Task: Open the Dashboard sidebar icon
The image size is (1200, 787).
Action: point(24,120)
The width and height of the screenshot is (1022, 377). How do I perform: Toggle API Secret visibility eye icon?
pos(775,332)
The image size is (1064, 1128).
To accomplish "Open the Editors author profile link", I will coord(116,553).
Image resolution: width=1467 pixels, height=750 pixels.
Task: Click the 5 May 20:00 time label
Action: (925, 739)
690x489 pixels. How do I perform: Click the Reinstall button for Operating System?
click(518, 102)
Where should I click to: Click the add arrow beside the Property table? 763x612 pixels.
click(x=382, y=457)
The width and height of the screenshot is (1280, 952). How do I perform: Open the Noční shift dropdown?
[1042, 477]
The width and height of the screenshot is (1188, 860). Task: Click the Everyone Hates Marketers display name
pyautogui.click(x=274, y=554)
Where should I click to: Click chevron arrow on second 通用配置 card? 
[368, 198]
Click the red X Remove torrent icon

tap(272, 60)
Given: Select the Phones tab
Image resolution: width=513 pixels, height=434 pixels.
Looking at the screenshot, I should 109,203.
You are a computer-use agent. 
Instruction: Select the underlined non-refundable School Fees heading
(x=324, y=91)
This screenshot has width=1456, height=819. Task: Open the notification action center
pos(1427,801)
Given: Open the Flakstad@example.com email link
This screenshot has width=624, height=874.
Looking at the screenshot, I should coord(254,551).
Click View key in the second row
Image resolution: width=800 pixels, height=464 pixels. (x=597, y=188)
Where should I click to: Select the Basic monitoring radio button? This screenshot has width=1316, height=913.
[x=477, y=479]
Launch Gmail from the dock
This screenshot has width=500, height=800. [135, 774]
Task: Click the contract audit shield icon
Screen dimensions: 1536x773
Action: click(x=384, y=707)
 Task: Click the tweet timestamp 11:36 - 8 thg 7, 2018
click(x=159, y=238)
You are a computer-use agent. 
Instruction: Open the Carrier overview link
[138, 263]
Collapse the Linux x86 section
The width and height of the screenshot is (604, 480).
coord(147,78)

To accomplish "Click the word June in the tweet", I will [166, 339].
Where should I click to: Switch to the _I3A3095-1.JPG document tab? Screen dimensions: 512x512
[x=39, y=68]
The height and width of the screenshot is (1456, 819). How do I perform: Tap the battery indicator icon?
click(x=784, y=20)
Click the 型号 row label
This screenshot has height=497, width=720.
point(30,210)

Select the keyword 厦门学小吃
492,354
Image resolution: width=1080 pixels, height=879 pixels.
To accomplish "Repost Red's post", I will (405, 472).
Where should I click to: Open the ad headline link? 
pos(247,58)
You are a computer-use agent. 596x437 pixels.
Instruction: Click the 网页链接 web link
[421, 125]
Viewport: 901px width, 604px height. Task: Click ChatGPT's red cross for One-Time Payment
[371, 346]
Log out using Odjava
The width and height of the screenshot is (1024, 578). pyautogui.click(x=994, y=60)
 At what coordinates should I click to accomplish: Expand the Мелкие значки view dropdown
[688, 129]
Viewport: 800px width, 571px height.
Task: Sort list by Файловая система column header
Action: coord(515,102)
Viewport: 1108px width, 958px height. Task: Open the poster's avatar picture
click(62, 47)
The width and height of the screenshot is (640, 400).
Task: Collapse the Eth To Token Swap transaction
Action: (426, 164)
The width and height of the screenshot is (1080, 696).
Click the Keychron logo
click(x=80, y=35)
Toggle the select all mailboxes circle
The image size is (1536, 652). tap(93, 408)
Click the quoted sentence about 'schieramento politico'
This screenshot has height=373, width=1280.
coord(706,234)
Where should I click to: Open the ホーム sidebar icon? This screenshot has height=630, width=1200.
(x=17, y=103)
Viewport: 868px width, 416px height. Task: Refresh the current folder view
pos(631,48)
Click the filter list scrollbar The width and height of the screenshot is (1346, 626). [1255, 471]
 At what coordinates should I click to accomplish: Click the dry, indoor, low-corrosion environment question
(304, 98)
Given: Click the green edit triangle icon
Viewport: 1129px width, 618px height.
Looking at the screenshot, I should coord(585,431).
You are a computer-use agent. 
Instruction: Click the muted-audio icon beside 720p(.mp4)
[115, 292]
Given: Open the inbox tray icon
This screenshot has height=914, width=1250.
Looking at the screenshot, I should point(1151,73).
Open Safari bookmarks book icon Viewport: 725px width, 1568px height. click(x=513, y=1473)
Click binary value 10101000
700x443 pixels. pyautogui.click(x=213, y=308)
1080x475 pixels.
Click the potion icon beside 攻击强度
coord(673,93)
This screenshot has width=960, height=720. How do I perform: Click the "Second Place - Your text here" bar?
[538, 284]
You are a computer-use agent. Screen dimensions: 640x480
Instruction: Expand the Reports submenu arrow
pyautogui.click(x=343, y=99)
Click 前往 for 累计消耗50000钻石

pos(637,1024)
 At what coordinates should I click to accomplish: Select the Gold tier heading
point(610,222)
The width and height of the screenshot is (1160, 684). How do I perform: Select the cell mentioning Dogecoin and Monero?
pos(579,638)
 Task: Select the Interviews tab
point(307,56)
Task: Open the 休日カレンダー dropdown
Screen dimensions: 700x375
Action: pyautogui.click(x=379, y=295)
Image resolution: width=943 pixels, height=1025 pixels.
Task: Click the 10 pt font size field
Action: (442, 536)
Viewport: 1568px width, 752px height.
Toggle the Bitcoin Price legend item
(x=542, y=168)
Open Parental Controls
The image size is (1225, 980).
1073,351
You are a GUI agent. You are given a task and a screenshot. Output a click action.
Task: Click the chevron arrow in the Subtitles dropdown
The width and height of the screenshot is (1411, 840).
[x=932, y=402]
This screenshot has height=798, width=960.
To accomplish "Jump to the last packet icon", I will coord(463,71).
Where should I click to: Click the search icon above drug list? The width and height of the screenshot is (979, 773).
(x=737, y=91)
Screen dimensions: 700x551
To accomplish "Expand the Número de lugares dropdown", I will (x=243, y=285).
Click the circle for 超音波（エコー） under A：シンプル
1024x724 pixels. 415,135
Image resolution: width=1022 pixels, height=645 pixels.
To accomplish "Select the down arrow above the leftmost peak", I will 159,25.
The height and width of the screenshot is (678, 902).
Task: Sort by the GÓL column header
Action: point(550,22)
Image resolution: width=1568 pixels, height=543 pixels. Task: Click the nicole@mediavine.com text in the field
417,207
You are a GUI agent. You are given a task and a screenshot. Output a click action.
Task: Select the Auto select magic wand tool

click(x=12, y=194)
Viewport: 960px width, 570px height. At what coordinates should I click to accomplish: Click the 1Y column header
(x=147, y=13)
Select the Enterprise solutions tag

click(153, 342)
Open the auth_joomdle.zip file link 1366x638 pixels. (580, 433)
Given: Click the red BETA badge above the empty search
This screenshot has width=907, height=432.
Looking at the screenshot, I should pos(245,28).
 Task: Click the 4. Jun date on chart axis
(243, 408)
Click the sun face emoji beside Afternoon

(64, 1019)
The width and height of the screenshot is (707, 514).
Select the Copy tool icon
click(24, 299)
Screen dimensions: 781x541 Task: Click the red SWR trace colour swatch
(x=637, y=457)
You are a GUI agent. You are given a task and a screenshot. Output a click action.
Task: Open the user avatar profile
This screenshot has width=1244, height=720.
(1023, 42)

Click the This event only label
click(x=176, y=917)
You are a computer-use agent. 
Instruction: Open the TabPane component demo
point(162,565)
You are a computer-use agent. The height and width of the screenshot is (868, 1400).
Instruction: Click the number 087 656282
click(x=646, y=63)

* * *

TASK TO COMPLETE
Give back every line of the data exactly.

TASK RESPONSE
Task: Open the Dashboard sidebar icon
The image size is (1200, 787).
Action: point(24,120)
The width and height of the screenshot is (1022, 377). How do I perform: Toggle API Secret visibility eye icon?
pos(775,332)
The image size is (1064, 1128).
To accomplish "Open the Editors author profile link", I will coord(116,553).
Image resolution: width=1467 pixels, height=750 pixels.
Task: Click the 5 May 20:00 time label
Action: (925, 739)
690x489 pixels. How do I perform: Click the Reinstall button for Operating System?
click(518, 102)
Where should I click to: Click the add arrow beside the Property table? 763x612 pixels.
click(x=382, y=457)
The width and height of the screenshot is (1280, 952). How do I perform: Open the Noční shift dropdown?
[1042, 477]
The width and height of the screenshot is (1188, 860). Task: Click the Everyone Hates Marketers display name
pyautogui.click(x=274, y=554)
Where should I click to: Click chevron arrow on second 通用配置 card? 
[368, 198]
Click the red X Remove torrent icon

tap(272, 60)
Given: Select the Phones tab
Image resolution: width=513 pixels, height=434 pixels.
Looking at the screenshot, I should 109,203.
You are a computer-use agent. 
Instruction: Select the underlined non-refundable School Fees heading
(x=324, y=91)
This screenshot has width=1456, height=819. Task: Open the notification action center
pos(1427,801)
Given: Open the Flakstad@example.com email link
This screenshot has width=624, height=874.
Looking at the screenshot, I should coord(254,551).
Click View key in the second row
Image resolution: width=800 pixels, height=464 pixels. (x=597, y=188)
Where should I click to: Select the Basic monitoring radio button? This screenshot has width=1316, height=913.
[x=477, y=479]
Launch Gmail from the dock
This screenshot has width=500, height=800. [135, 774]
Task: Click the contract audit shield icon
Screen dimensions: 1536x773
Action: click(x=384, y=707)
 Task: Click the tweet timestamp 11:36 - 8 thg 7, 2018
click(x=159, y=238)
You are a computer-use agent. 
Instruction: Open the Carrier overview link
[138, 263]
Collapse the Linux x86 section
The width and height of the screenshot is (604, 480).
coord(147,78)

To accomplish "Click the word June in the tweet", I will [166, 339].
Where should I click to: Switch to the _I3A3095-1.JPG document tab? Screen dimensions: 512x512
[x=39, y=68]
The height and width of the screenshot is (1456, 819). How do I perform: Tap the battery indicator icon?
click(x=784, y=20)
Click the 型号 row label
This screenshot has height=497, width=720.
point(30,210)

Select the keyword 厦门学小吃
492,354
Image resolution: width=1080 pixels, height=879 pixels.
To accomplish "Repost Red's post", I will (405, 472).
Where should I click to: Open the ad headline link? 
pos(247,58)
You are a computer-use agent. 596x437 pixels.
Instruction: Click the 网页链接 web link
[421, 125]
Viewport: 901px width, 604px height. Task: Click ChatGPT's red cross for One-Time Payment
[371, 346]
Log out using Odjava
The width and height of the screenshot is (1024, 578). pyautogui.click(x=994, y=60)
 At what coordinates should I click to accomplish: Expand the Мелкие значки view dropdown
[688, 129]
Viewport: 800px width, 571px height.
Task: Sort list by Файловая система column header
Action: coord(515,102)
Viewport: 1108px width, 958px height. Task: Open the poster's avatar picture
click(62, 47)
The width and height of the screenshot is (640, 400).
Task: Collapse the Eth To Token Swap transaction
Action: (426, 164)
The width and height of the screenshot is (1080, 696).
Click the Keychron logo
click(x=80, y=35)
Toggle the select all mailboxes circle
The image size is (1536, 652). tap(93, 408)
Click the quoted sentence about 'schieramento politico'
This screenshot has height=373, width=1280.
coord(706,234)
Where should I click to: Open the ホーム sidebar icon? This screenshot has height=630, width=1200.
(x=17, y=103)
Viewport: 868px width, 416px height. Task: Refresh the current folder view
pos(631,48)
Click the filter list scrollbar The width and height of the screenshot is (1346, 626). [1255, 471]
 At what coordinates should I click to accomplish: Click the dry, indoor, low-corrosion environment question
(304, 98)
Given: Click the green edit triangle icon
Viewport: 1129px width, 618px height.
Looking at the screenshot, I should coord(585,431).
You are a computer-use agent. 
Instruction: Click the muted-audio icon beside 720p(.mp4)
[115, 292]
Given: Open the inbox tray icon
This screenshot has height=914, width=1250.
Looking at the screenshot, I should point(1151,73).
Open Safari bookmarks book icon Viewport: 725px width, 1568px height. click(x=513, y=1473)
Click binary value 10101000
700x443 pixels. pyautogui.click(x=213, y=308)
1080x475 pixels.
Click the potion icon beside 攻击强度
coord(673,93)
This screenshot has width=960, height=720. How do I perform: Click the "Second Place - Your text here" bar?
[538, 284]
You are a computer-use agent. Screen dimensions: 640x480
Instruction: Expand the Reports submenu arrow
pyautogui.click(x=343, y=99)
Click 前往 for 累计消耗50000钻石

pos(637,1024)
 At what coordinates should I click to accomplish: Select the Gold tier heading
point(610,222)
The width and height of the screenshot is (1160, 684). How do I perform: Select the cell mentioning Dogecoin and Monero?
pos(579,638)
 Task: Select the Interviews tab
point(307,56)
Task: Open the 休日カレンダー dropdown
Screen dimensions: 700x375
Action: pyautogui.click(x=379, y=295)
Image resolution: width=943 pixels, height=1025 pixels.
Task: Click the 10 pt font size field
Action: (442, 536)
Viewport: 1568px width, 752px height.
Toggle the Bitcoin Price legend item
(x=542, y=168)
Open Parental Controls
The image size is (1225, 980).
1073,351
You are a GUI agent. You are given a task and a screenshot. Output a click action.
Task: Click the chevron arrow in the Subtitles dropdown
The width and height of the screenshot is (1411, 840).
[x=932, y=402]
This screenshot has height=798, width=960.
To accomplish "Jump to the last packet icon", I will coord(463,71).
Where should I click to: Click the search icon above drug list? The width and height of the screenshot is (979, 773).
(x=737, y=91)
Screen dimensions: 700x551
To accomplish "Expand the Número de lugares dropdown", I will (x=243, y=285).
Click the circle for 超音波（エコー） under A：シンプル
1024x724 pixels. 415,135
Image resolution: width=1022 pixels, height=645 pixels.
To accomplish "Select the down arrow above the leftmost peak", I will 159,25.
The height and width of the screenshot is (678, 902).
Task: Sort by the GÓL column header
Action: point(550,22)
Image resolution: width=1568 pixels, height=543 pixels. Task: Click the nicole@mediavine.com text in the field
417,207
You are a GUI agent. You are given a task and a screenshot. Output a click action.
Task: Select the Auto select magic wand tool

click(x=12, y=194)
Viewport: 960px width, 570px height. At what coordinates should I click to accomplish: Click the 1Y column header
(x=147, y=13)
Select the Enterprise solutions tag

click(153, 342)
Open the auth_joomdle.zip file link 1366x638 pixels. (580, 433)
Given: Click the red BETA badge above the empty search
This screenshot has width=907, height=432.
Looking at the screenshot, I should pos(245,28).
 Task: Click the 4. Jun date on chart axis
(243, 408)
Click the sun face emoji beside Afternoon

(64, 1019)
The width and height of the screenshot is (707, 514).
Select the Copy tool icon
click(24, 299)
Screen dimensions: 781x541 Task: Click the red SWR trace colour swatch
(x=637, y=457)
You are a GUI agent. You are given a task and a screenshot. Output a click action.
Task: Open the user avatar profile
This screenshot has width=1244, height=720.
(1023, 42)

Click the This event only label
click(x=176, y=917)
You are a computer-use agent. 
Instruction: Open the TabPane component demo
point(162,565)
You are a computer-use agent. The height and width of the screenshot is (868, 1400).
Instruction: Click the number 087 656282
click(x=646, y=63)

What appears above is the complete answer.